The Evolution of Value Frameworks and What Is Next

Value assessment in oncology is an emerging area of interest. Multiple value frameworks have been launched in the past 5 years to help stakeholders analyze the cost-effectiveness, or affordability, of oncology treatments. However, the influx of new oncology drugs and changes to practice guidelines threaten to make value frameworks obsolete or in need of significant updating. In this article, we explore how four different frameworks—the Drug Abacus, the American Society of Clinical Oncology (ASCO) Value Framework, the National Comprehensive Cancer Network® (NCCN) Evidence Blocks™, and the Institute for Clinical and Economic Review (ICER) Value Assessment Framework—have evolved over time and the role they play in oncology value assessment.  


The year 2018 was a banner year for new oncolytics, with 19 new agents gaining Food and Drug Administration (FDA) approval and many more primed for approval.1 According to IQVIA, there are nearly 850 new oncolytics in the pipeline that have advanced to at least phase 2.2 Innovation comes at a cost, however, with the median price of a new oncology agent released in 2017 coming in at $160,000.3 Rising drug costs are fueling debate around drug value and how to better align a product’s price with the value the product provides. The United States has only recently begun to critically assess the cost-effectiveness of products in the oncology space, a practice already utilized in other parts of the world. The question is: can the tools we use to measure value keep up with the pace that oncology is advancing?

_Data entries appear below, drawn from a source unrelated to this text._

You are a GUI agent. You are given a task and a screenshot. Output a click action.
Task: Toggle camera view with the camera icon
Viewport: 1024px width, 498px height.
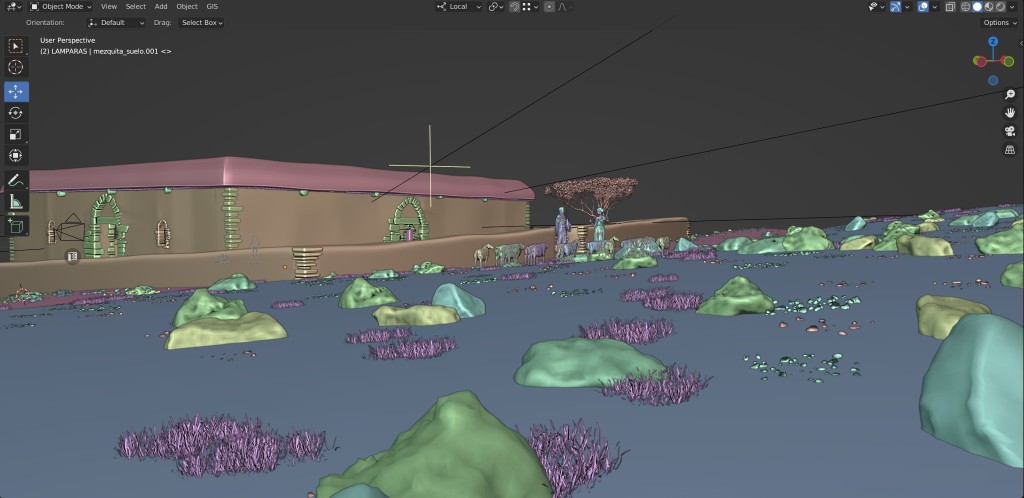click(1010, 131)
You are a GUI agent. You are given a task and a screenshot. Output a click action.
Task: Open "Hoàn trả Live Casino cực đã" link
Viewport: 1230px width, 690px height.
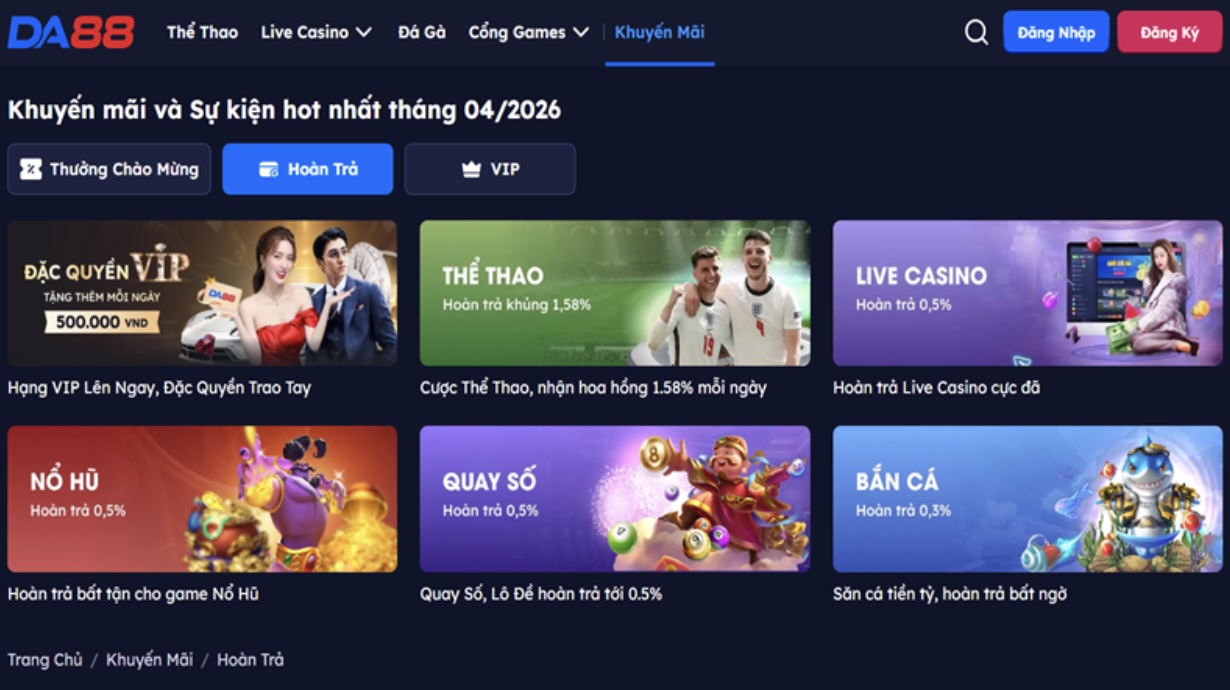936,387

In 2015, the Drug Abacus, one of the first oncology value frameworks, was launched. Created by Peter B Bach, MD, MAPP, at Memorial Sloan Kettering, the Drug Abacus allowed users to manipulate different variables to come to an “abacus price” to compare with the list price.4 Other value frameworks soon followed. ASCO released its Value Framework in 2015 as a way to educate oncologists on the net health benefit between two regimens and the associated difference in cost to achieve that benefit.5 The NCCN joined the fray in October 2015 by adding “evidence blocks” to its influential treatment guidelines.6 These evidence blocks allowed users to compare “affordability” with different cancer drugs using a simple schematic. 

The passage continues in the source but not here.